From beneath the huddled mass of hawk, Jeff noticed a slight movement. It was brown-grey where it hadn't been coated in a viscous bath of crimson. The rabbit, Jeff thought. It’s the rabbit! Sure enough, the rabbit pulled itself out from under the hawk carcass and gave a small hop away from its corpse.
“Arsehole,” Jeff heard a distinctly English accented voice say. He looked around but saw no one. Despite the fact that the voice had been accented, he knew it hadn’t been his own increasingly weird inner monologue that he’d heard. Jeff looked in wide-eyed amazement at the rabbit, now completely sure he’d gone bonkers.
“Did you...did you,” Jeff stammered.
“Oh, yeah. I suppose I did say that outloud, didn’t I?” said the rabbit. Jeff thought it must be the rabbit, though its mouth did not move. Not it. Her. The voice was distinctly feminine.
Jeff could do nothing but nod.
“Ah, well. You probably would do best to pretend you didn’t hear me, eh? Yeah?”
Jeff nodded again, still in shock.
“Right. Good. Good.”
“How did you kill that hawk?” Jeff blurted, pointing to the dead raptor.
“I’m a talking rabbit and you’re wondering how I killed that thing?” she said. “That’s your first question?”
“I have others,” protested Jeff.
“I should hope so,” she answered. “But I’ve no time. I’m afraid I’m running quite late. Best be off.”
“Off?” Jeff managed.
“Quite. Ta!”
“Wait!” Jeff nearly shouted. “Off to where?”
“Why, off to Farflung, of course,” she replied. “It’s where I’m from. And where I need to get back to. I was just here to snack on your grass. It’s quite delectable! But, as I said, I must be off.”
Jeff spent far less time than he probably should have before asking his next question. Far less time than a sane man might take. But he was talking to a rabbit, so he’d chucked sanity out the window already. “Could I come with you? There’s nothing for me here,” he said, waving towards the house and, really, towards the infected world beyond.

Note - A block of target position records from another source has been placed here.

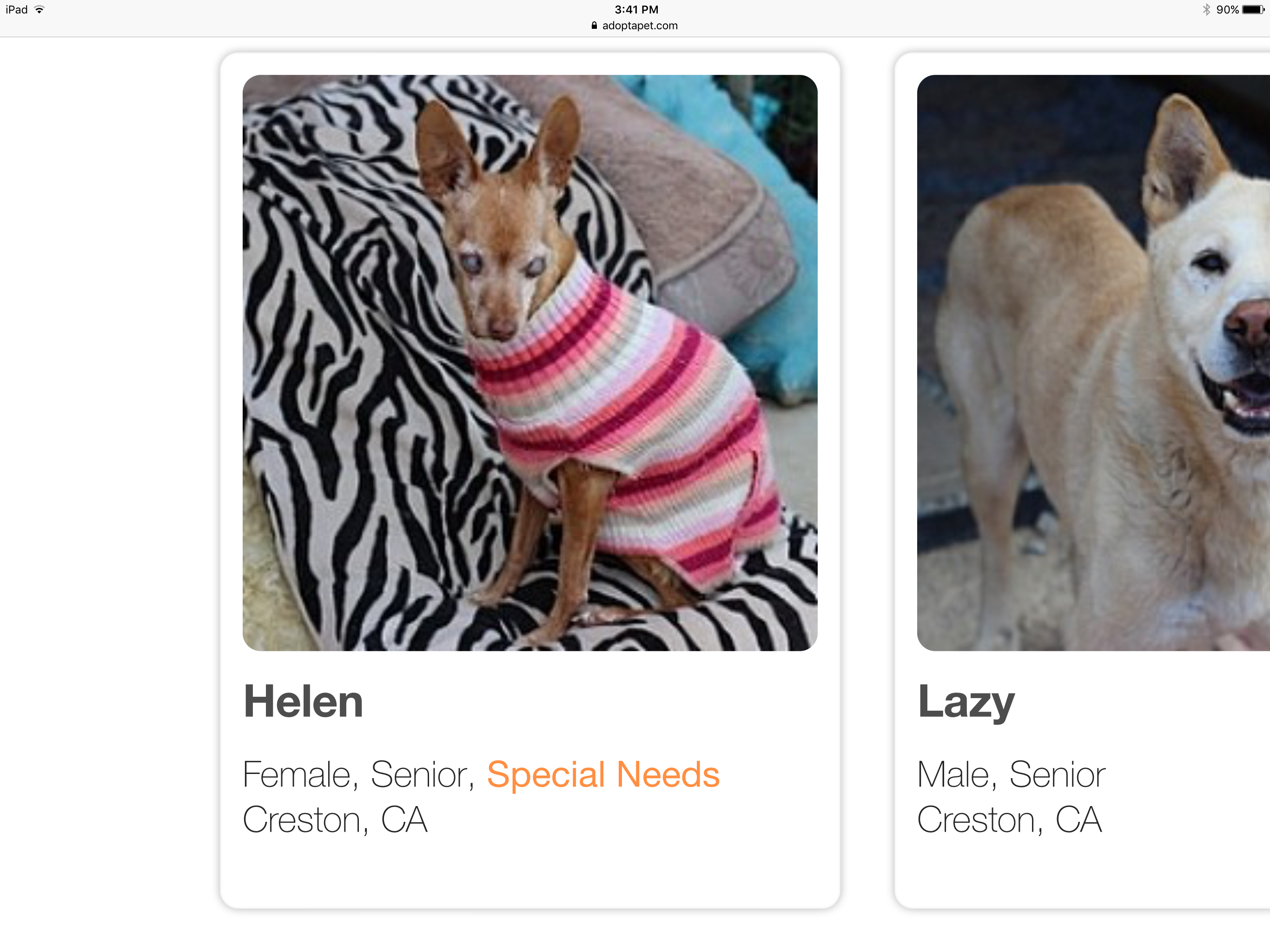Tap the battery indicator icon

coord(1253,10)
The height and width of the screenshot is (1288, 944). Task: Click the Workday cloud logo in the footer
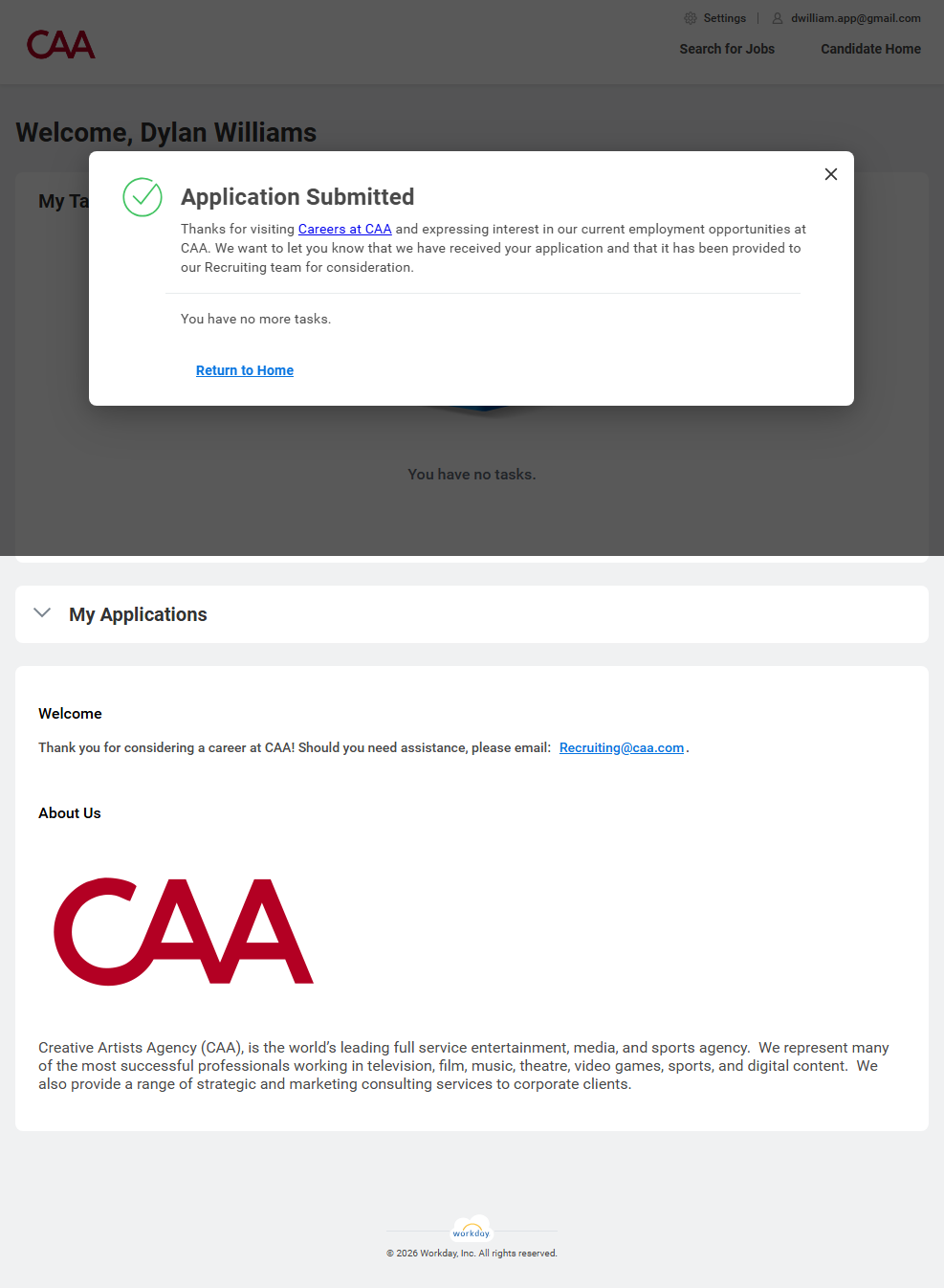[x=472, y=1229]
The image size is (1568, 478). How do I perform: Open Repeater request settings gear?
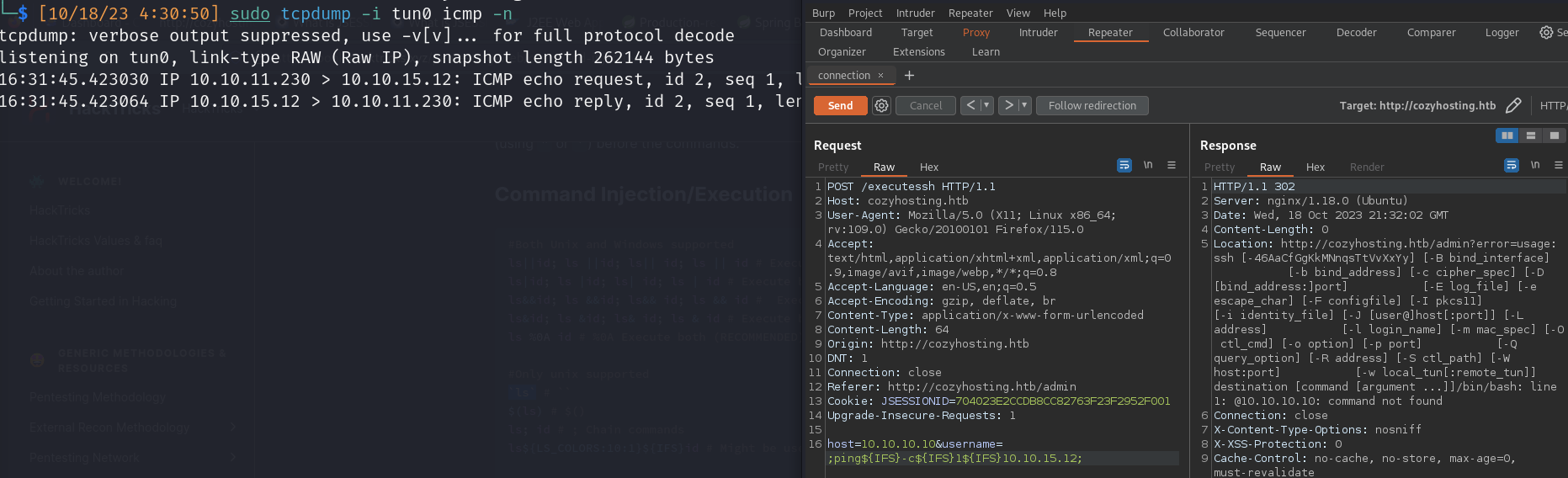[x=881, y=106]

The rabbit sized him up for a moment and considered. “What the hell. C’mon!”
And that’s how Jeff left his non-essential life behind and went on to live in the magical world of Farflung.
Just kidding.
The rabbit quickly hopped away and Jeff chased after her. After a short distance, Jeff saw a swirling, rabbit-sized gateway of energy. The rabbit jumped into it and disappeared. Sure the gateway would expand to accommodate him, Jeff likewise leapt and crashed face first into the ground. From beyond the portal, Jeff heard the rabbit laughing say, “arsehole!”
Non-essential Jeff sighed, climbed to his feet, returned to the kitchen, and ate his lukewarm Steak-n-Taters.